**What to do:**
Write the records out again exactly, but without pictures.

[Stored records]
+ + + + + + +
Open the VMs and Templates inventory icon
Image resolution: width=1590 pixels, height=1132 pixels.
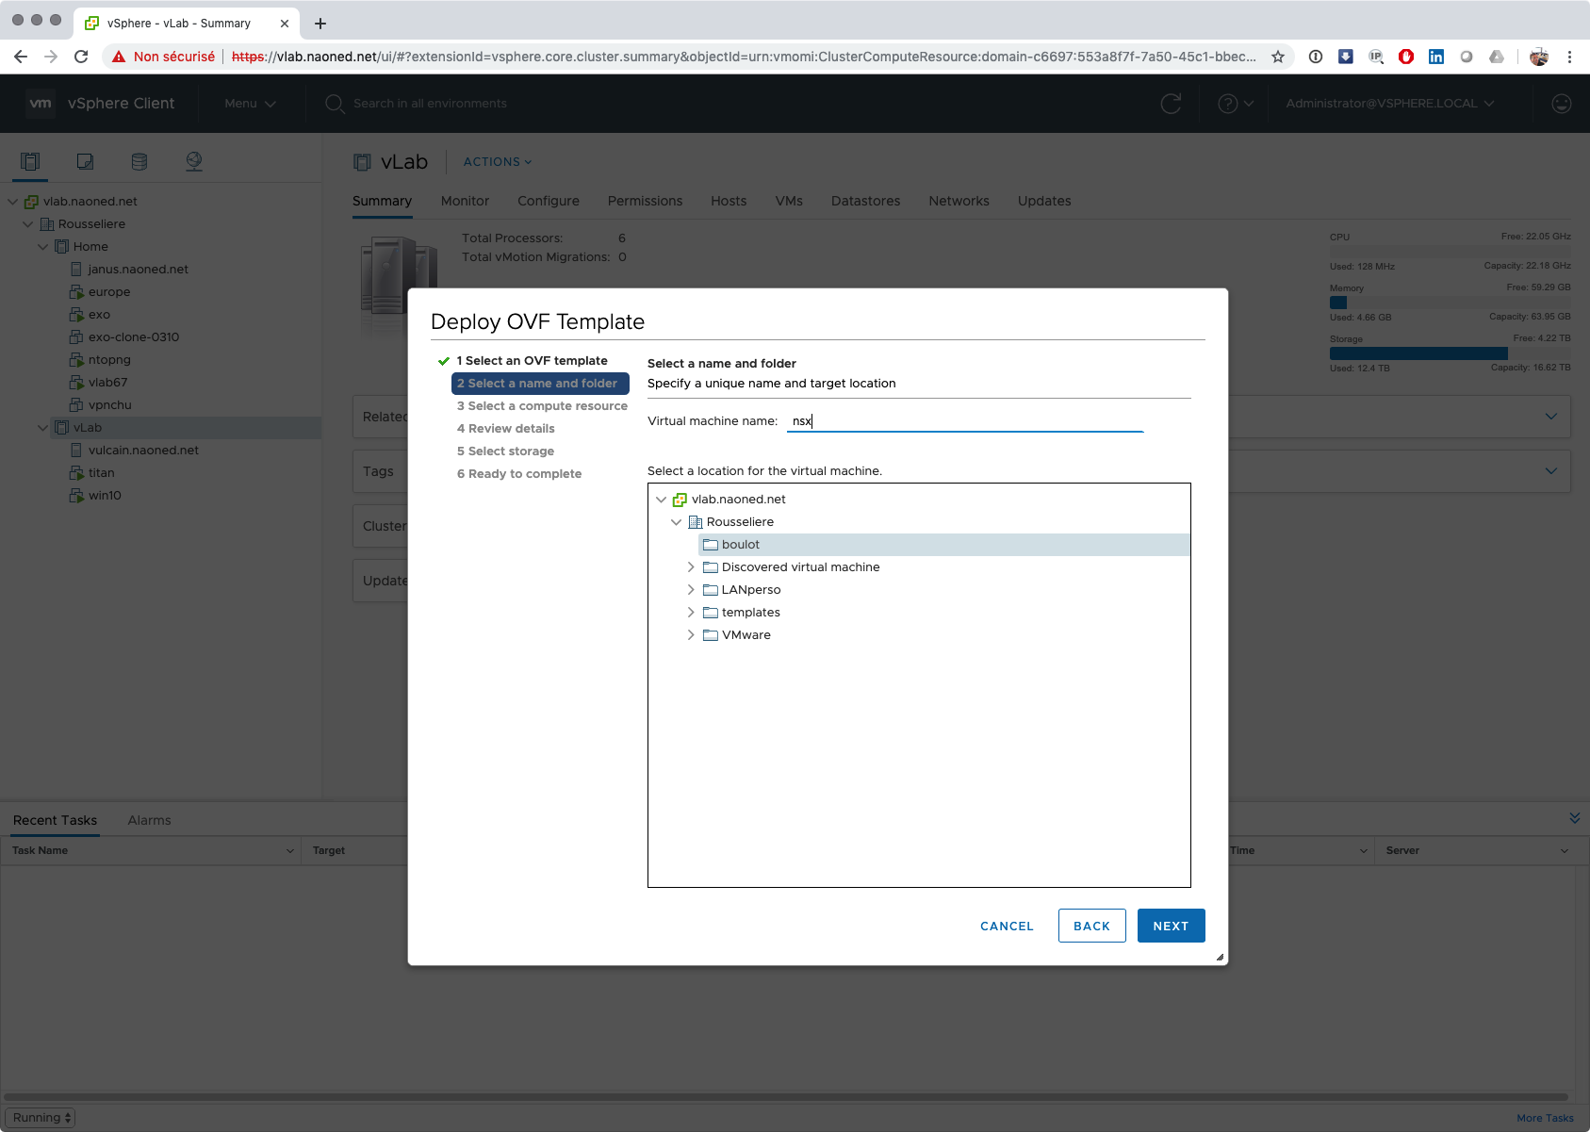[x=85, y=161]
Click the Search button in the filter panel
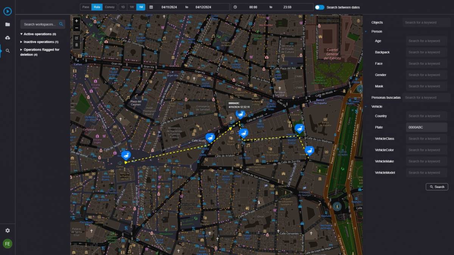The width and height of the screenshot is (454, 255). [437, 187]

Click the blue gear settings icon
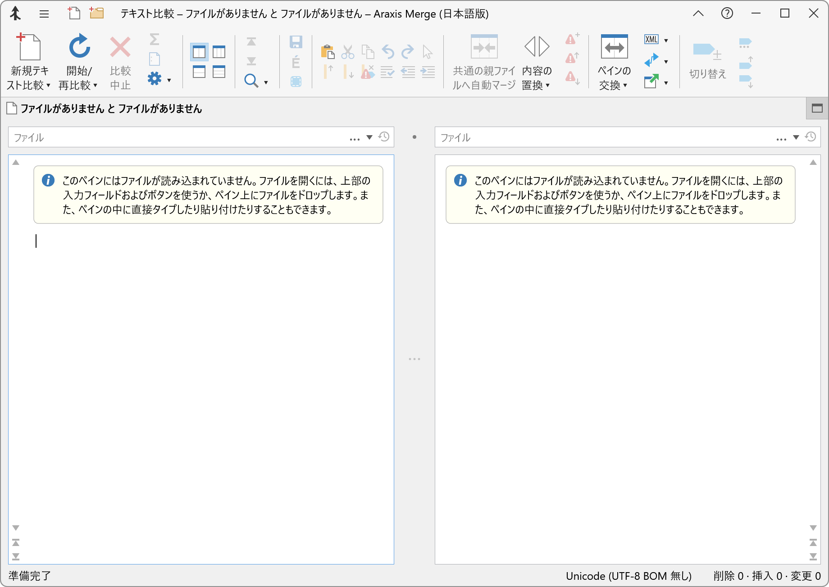tap(155, 79)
+ + + + + + +
**Written answer:**
Open the VMs and Templates inventory icon
Image resolution: width=1590 pixels, height=1132 pixels.
[x=85, y=161]
Click the Search button in the filter panel
The width and height of the screenshot is (454, 255). [437, 187]

Click the blue gear settings icon
tap(155, 79)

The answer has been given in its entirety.